I had some Williams Carbon 20 clinchers....

First, the decals used to be removable, quite easily. Newer ones are under the clearcoat so not really removable.

I weigh around 155lbs and I thought the rear wheel was quite flexy, I really had to open my brakes much more than I like them at the lever so the rear wheel wouldn't rub when I sprinted or climbed hard, especially out of the saddle. But the real reason I had the wheels but don't anymore is that I melted the front rim... twice. The first was from a bad batch I was told, after the second one, I was told the 20's had issues... and was offered a switch to another model or a refund... I chose the refund.

Now I don't want to say don't buy the wheels, but I wouldn't recommend them to you at your weight (even without the melting rim issue) as you'll probably feel the flex much more than I did. And if going for the 20's, I would ask if they changed the rim since this summer (the second wheel I had was sent to me mid-summer 2011).

To Williams credit, he was very helpful and quick to deal with. Kudos to the company for their service... but I feel that you do get what you pay for, if the price is too good to be true, it probably isn't... so I'm back to a bit heavier but similarly priced Ksyrium SL's and Hed Ardennes now.
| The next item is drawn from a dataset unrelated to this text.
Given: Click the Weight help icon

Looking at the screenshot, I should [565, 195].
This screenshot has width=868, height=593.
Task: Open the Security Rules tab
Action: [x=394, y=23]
I also thought the tires were hard to change on them... but I consider 5 minutes to change a tire a very long time. On most wheels, it takes about a minute or two max without tire levers.


----------



## MikeMiranda

I've been emailing Boyd cycling he mentioned that will be releasing a new wheel set soon, 23mm wide, 28mm deep rim that will be right around the same weight as the current Vitesse. The logos will be laser etched onto the rim instead of using decals so that should make for an easy to clean rim without worrying about the decals peeling off (and it'll save some weight)


----------



## jcgill

Mike, how wide are the current Vitesse wheels? Is the hoop and stickers the only thing changing?


----------



## Christopaul

*Another option to consider...*

For lightweight carbon clinchers, you can't go wrong with Bontrager's XXX Race Lite wheel set. They weigh about 1250 gr and feel like your wheels have rockets. There is no official weight limitation and they don't have delimitation issues. The only downside is price at $2400 msrp. For a carbon clincher for under $500 you might want to consider the Shimano RS 80. These have most of the attributes of the carbon Dura Ace C24's at just a little more weight but a lot cheaper. They also have an alloy brake track so you don't have delimination issues or brake "re-positioning" issues. A number of riders with the San Jose Bike Club have the Williams system 30's and they sing praise for these wheels (which they use for training & racing).


----------



## Sebastionmerckx

I was getting ready to order a pair of carbon clinchers off Boyd tonight but after seeing those ghost graphics, I will most certainly be waiting until those come out..That's an uber sexy look.


----------



## MikeMiranda

jcgill said:


> Mike, how wide are the current Vitesse wheels? Is the hoop and stickers the only thing changing?


Not sure


----------



## mcr23

triumph.1 said:


> I see where someone stated the williams wheels are loud, but what about the boyds are they quiet or do they have an annoying loud click on coast? The eastons I am using are super smooth and quiet, understandably with a difference in the price point, but I want a quiet wheel.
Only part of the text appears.